TASK OBJECTIVE: Set down, please, without alteration, the lines of the entries below from the first through the one containing "Given: Select the On (Alert only) option".

(Pixel coordinate grounding data)
*** Block opens ***

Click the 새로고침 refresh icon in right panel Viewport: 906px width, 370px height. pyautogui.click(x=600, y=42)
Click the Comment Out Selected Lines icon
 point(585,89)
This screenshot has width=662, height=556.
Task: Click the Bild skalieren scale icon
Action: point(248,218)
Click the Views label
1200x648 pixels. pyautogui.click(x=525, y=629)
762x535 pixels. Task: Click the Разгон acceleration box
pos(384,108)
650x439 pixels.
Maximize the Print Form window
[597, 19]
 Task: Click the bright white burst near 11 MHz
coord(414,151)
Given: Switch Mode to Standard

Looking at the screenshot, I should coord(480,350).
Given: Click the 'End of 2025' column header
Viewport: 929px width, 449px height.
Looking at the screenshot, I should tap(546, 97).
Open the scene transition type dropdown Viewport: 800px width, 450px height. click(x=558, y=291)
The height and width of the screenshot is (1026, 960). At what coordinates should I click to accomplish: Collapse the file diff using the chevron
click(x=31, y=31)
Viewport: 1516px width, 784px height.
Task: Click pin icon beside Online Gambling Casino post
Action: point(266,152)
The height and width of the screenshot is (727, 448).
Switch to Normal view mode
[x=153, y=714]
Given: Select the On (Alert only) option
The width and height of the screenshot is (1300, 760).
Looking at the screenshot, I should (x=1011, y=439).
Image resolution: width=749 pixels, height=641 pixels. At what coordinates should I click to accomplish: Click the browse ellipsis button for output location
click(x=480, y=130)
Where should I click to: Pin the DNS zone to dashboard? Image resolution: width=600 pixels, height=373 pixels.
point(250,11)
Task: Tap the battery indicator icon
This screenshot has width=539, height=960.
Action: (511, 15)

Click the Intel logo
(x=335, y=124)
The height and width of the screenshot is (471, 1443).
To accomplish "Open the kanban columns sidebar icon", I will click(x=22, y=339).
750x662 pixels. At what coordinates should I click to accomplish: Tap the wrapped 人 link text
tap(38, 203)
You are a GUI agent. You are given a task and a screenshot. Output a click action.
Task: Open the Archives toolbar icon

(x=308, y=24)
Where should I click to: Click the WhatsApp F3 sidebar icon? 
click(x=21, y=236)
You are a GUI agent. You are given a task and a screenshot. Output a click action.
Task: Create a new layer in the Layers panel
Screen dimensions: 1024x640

*** Block closes ***

SOLVED EXERCISE:
Click the 새로고침 refresh icon in right panel Viewport: 906px width, 370px height. pyautogui.click(x=600, y=42)
Click the Comment Out Selected Lines icon
 point(585,89)
This screenshot has width=662, height=556.
Task: Click the Bild skalieren scale icon
Action: point(248,218)
Click the Views label
1200x648 pixels. pyautogui.click(x=525, y=629)
762x535 pixels. Task: Click the Разгон acceleration box
pos(384,108)
650x439 pixels.
Maximize the Print Form window
[597, 19]
 Task: Click the bright white burst near 11 MHz
coord(414,151)
Given: Switch Mode to Standard

Looking at the screenshot, I should coord(480,350).
Given: Click the 'End of 2025' column header
Viewport: 929px width, 449px height.
Looking at the screenshot, I should tap(546, 97).
Open the scene transition type dropdown Viewport: 800px width, 450px height. click(x=558, y=291)
The height and width of the screenshot is (1026, 960). At what coordinates should I click to accomplish: Collapse the file diff using the chevron
click(x=31, y=31)
Viewport: 1516px width, 784px height.
Task: Click pin icon beside Online Gambling Casino post
Action: point(266,152)
The height and width of the screenshot is (727, 448).
Switch to Normal view mode
[x=153, y=714]
Given: Select the On (Alert only) option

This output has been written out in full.